Provided records:
- - - -

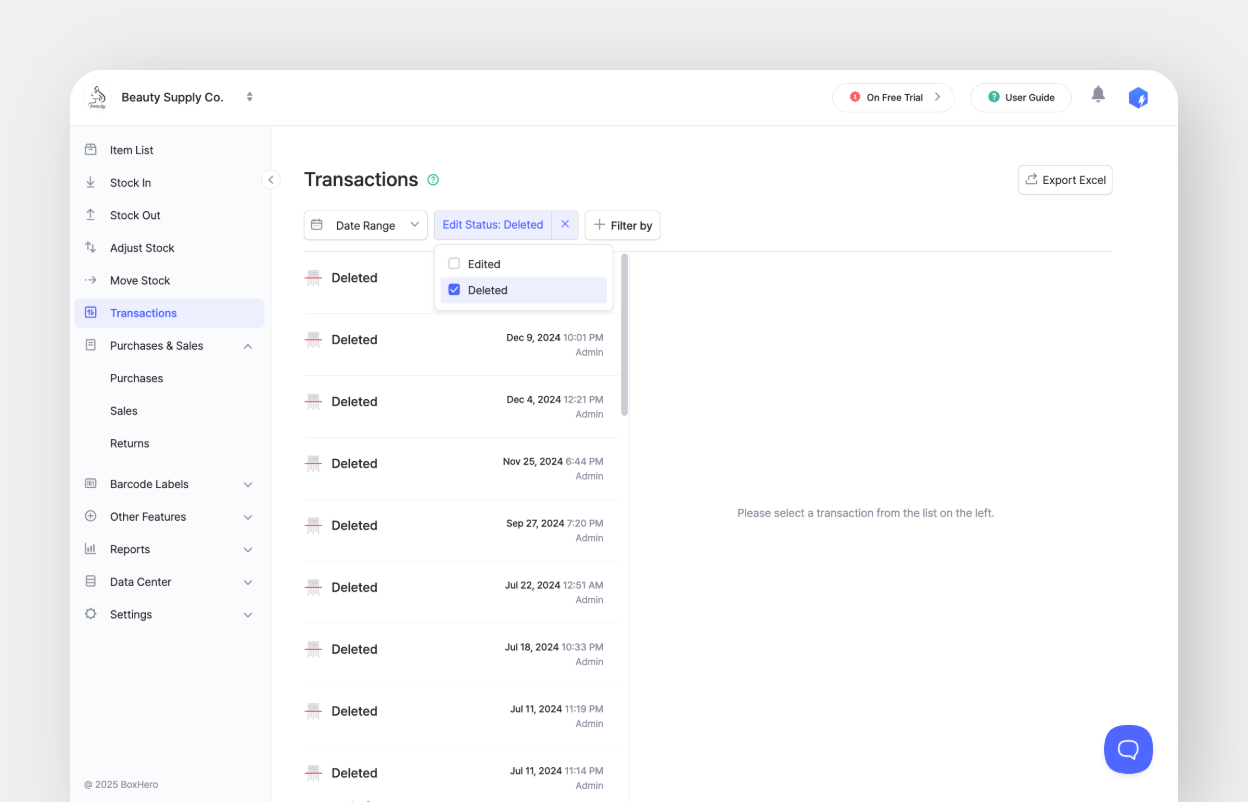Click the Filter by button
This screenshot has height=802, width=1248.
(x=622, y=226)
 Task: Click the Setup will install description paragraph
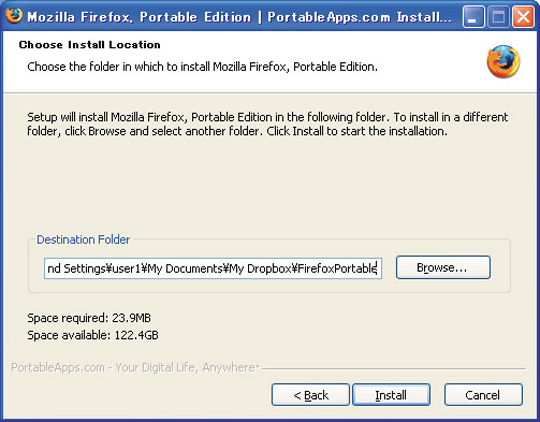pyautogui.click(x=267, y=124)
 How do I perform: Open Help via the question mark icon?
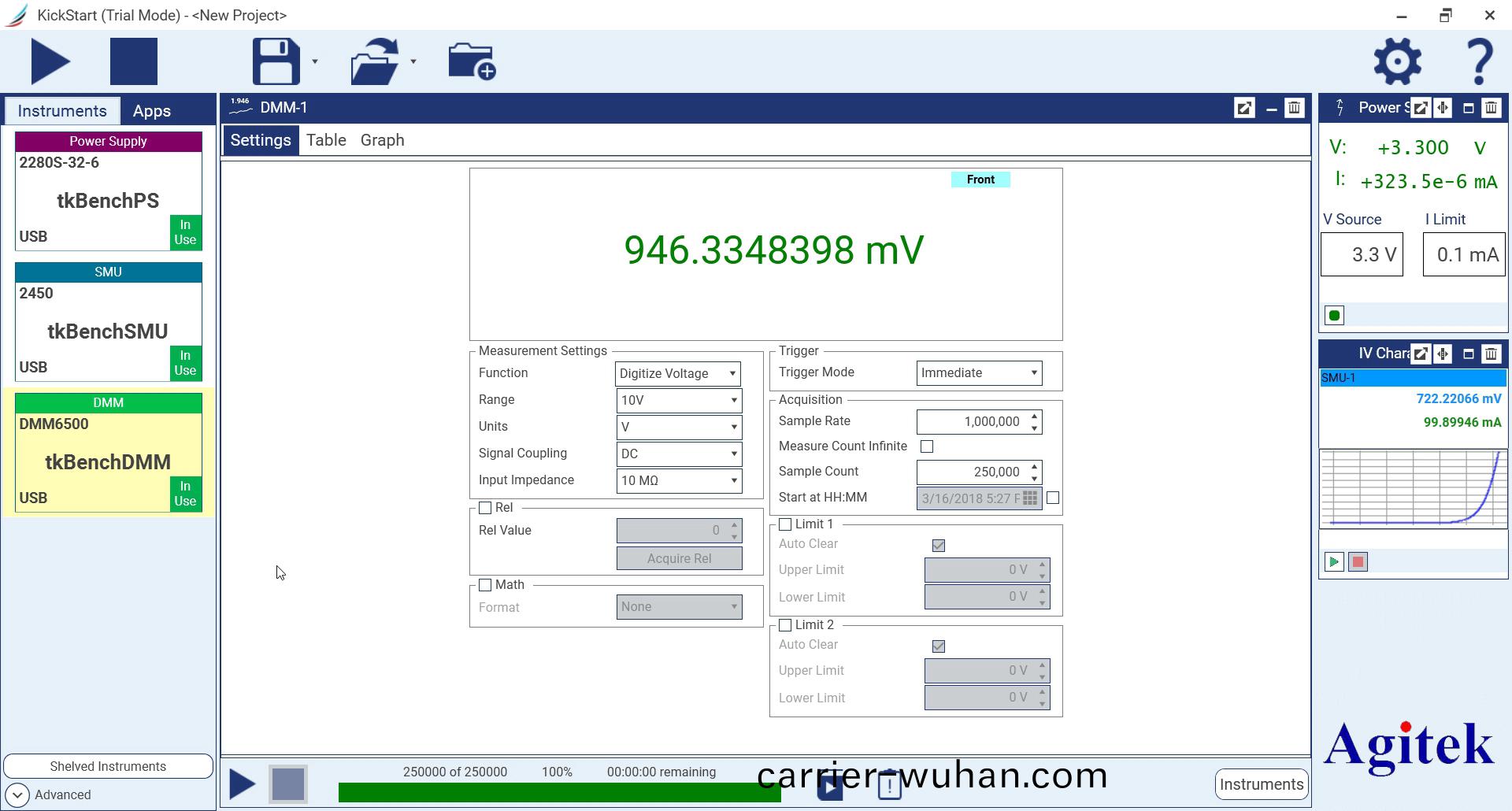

- - - -

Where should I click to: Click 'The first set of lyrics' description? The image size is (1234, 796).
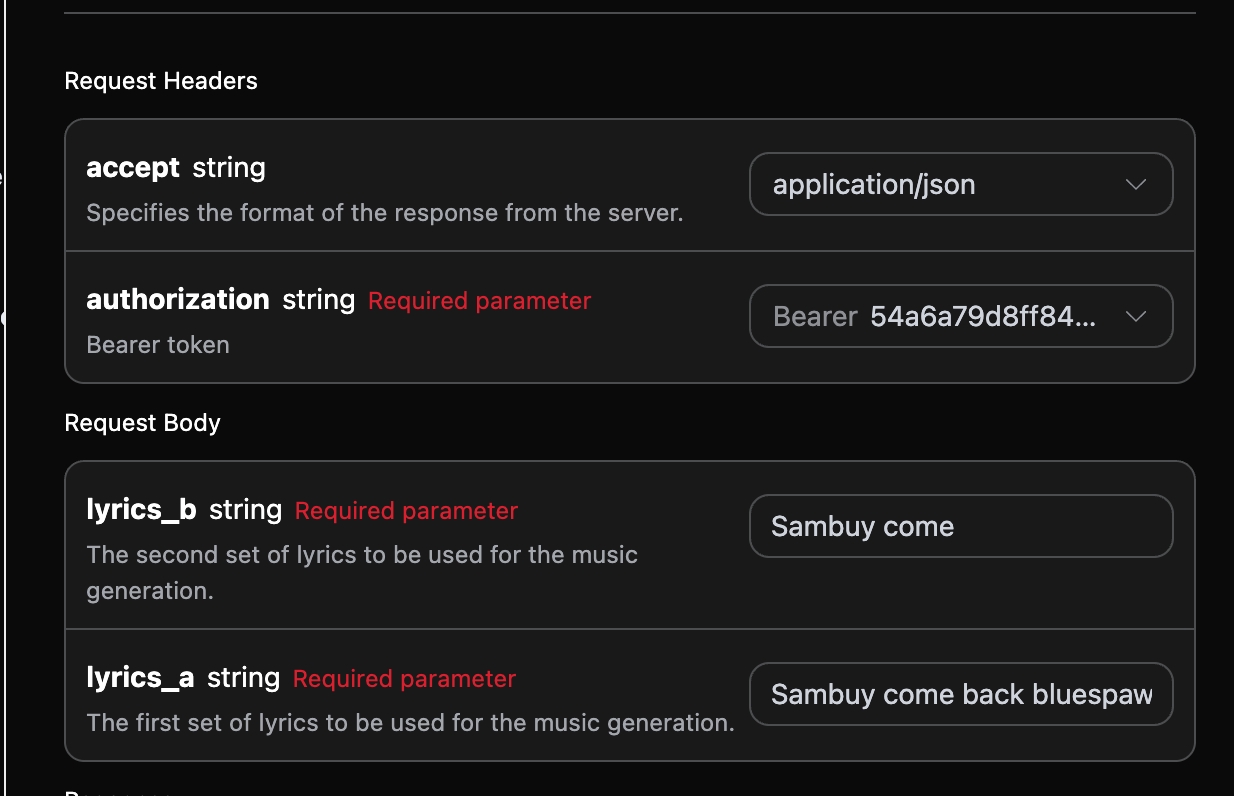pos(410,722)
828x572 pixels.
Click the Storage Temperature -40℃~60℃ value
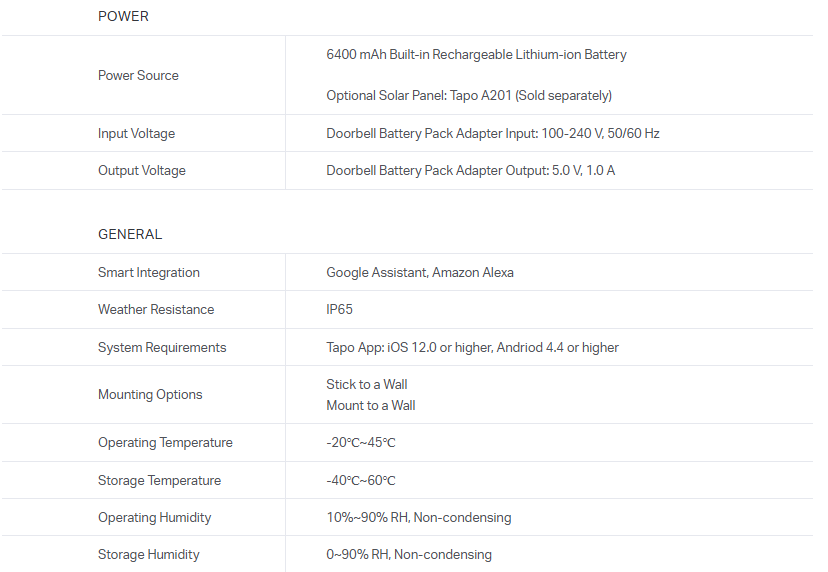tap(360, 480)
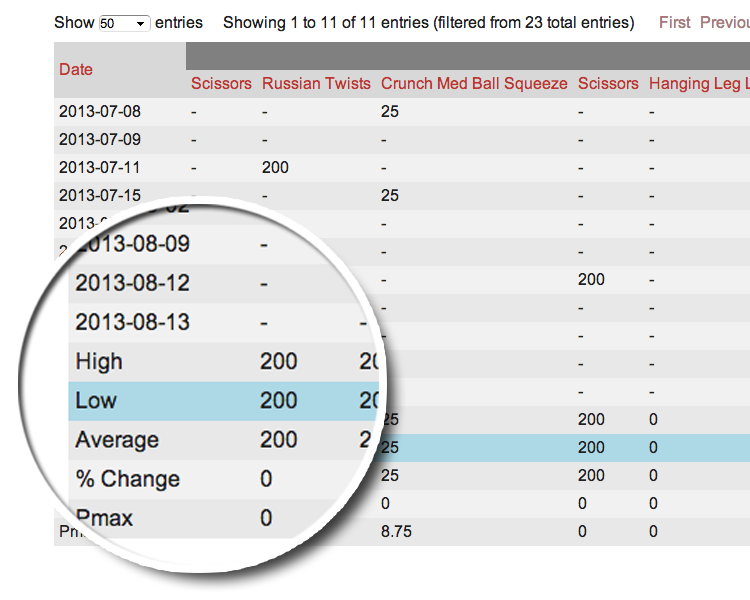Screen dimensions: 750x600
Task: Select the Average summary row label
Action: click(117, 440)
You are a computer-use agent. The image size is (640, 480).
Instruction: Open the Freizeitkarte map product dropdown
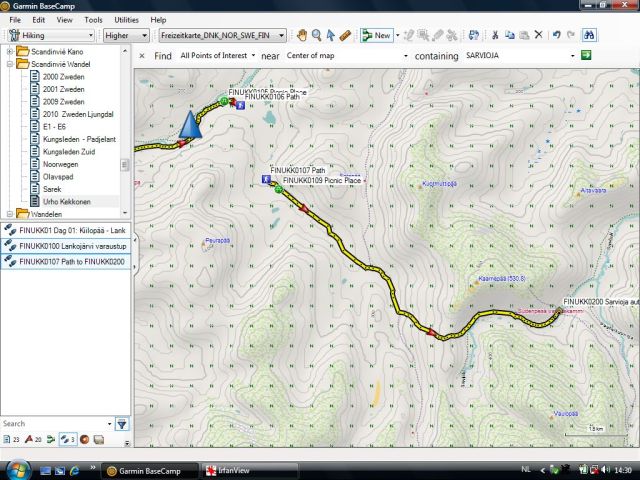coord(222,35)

- - - -

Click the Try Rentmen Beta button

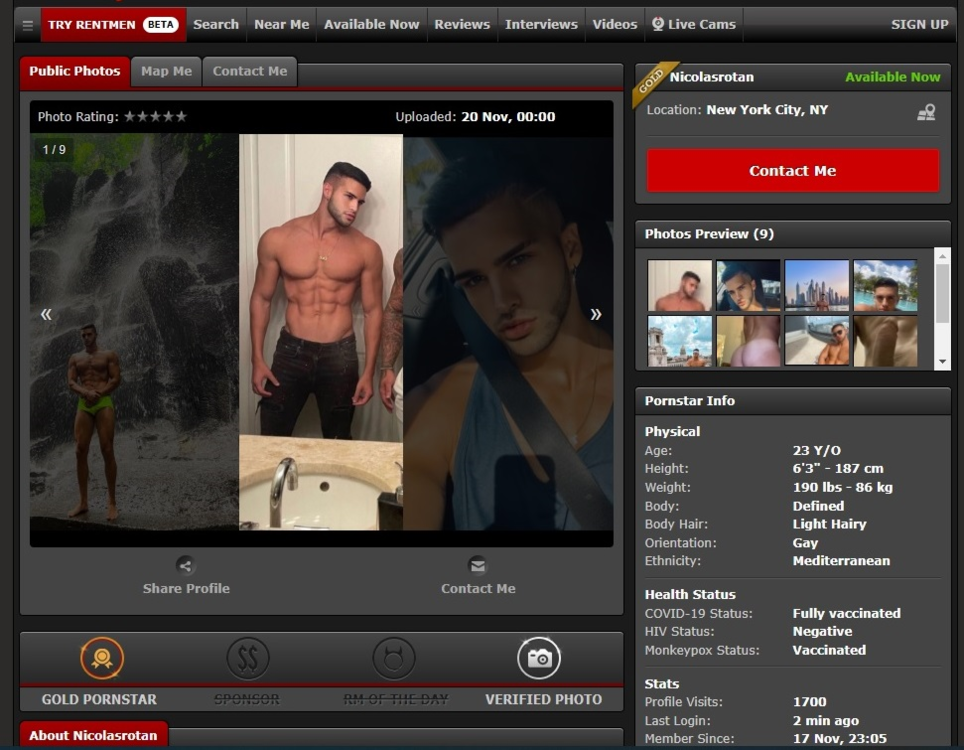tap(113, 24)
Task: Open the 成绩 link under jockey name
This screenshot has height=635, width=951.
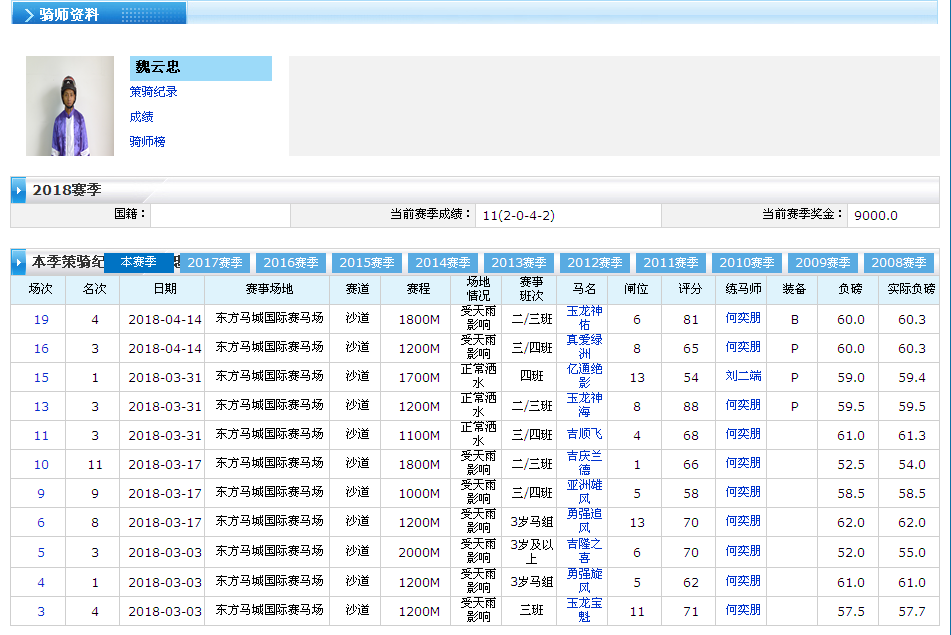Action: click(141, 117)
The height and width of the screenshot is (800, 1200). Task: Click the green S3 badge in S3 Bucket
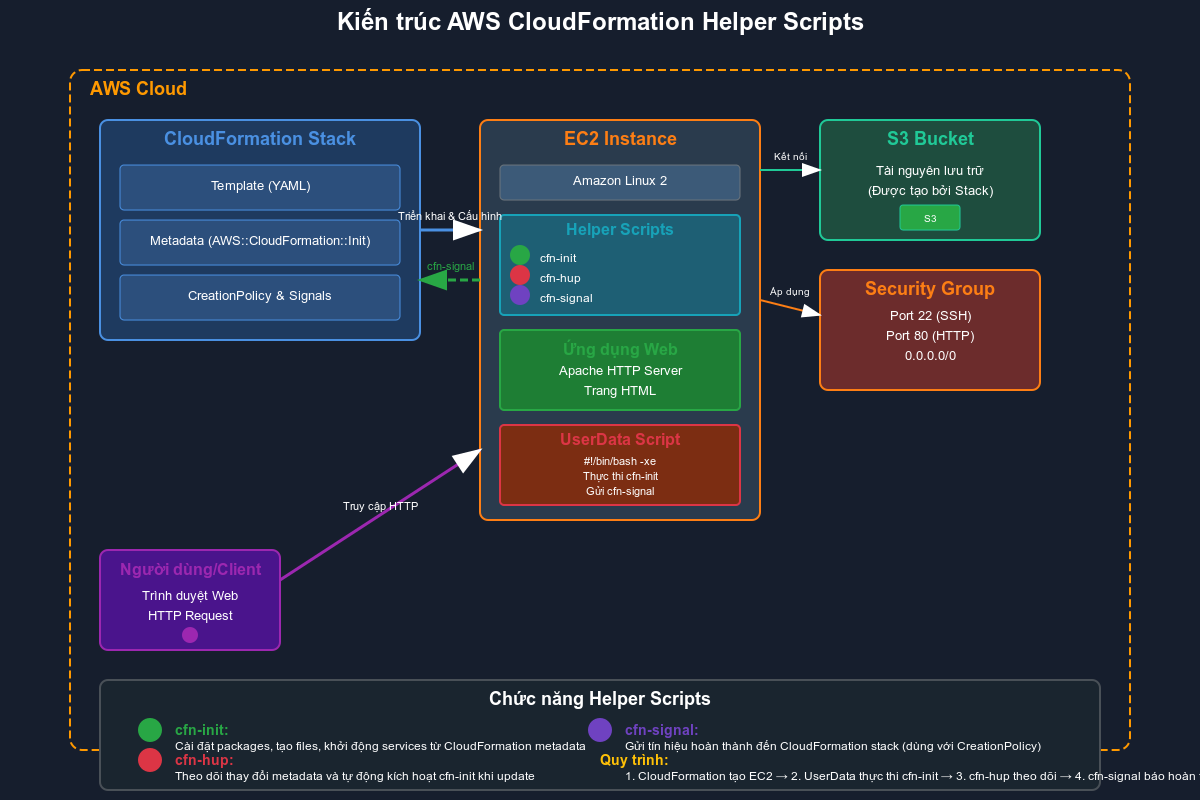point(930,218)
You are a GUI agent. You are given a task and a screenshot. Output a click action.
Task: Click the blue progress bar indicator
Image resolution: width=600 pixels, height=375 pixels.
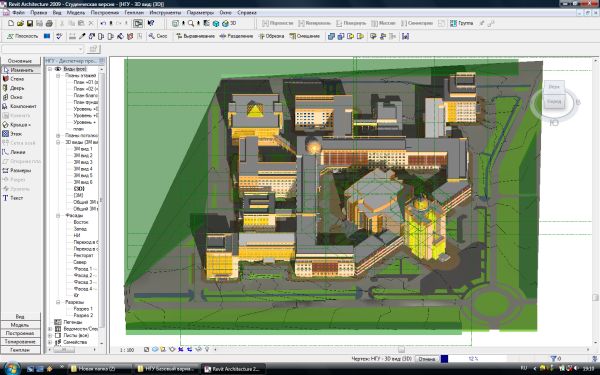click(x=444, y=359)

- - - -

About this task:
For this exercise, work out how many lines in the material include "agent", and give only the number.

Answer below:
2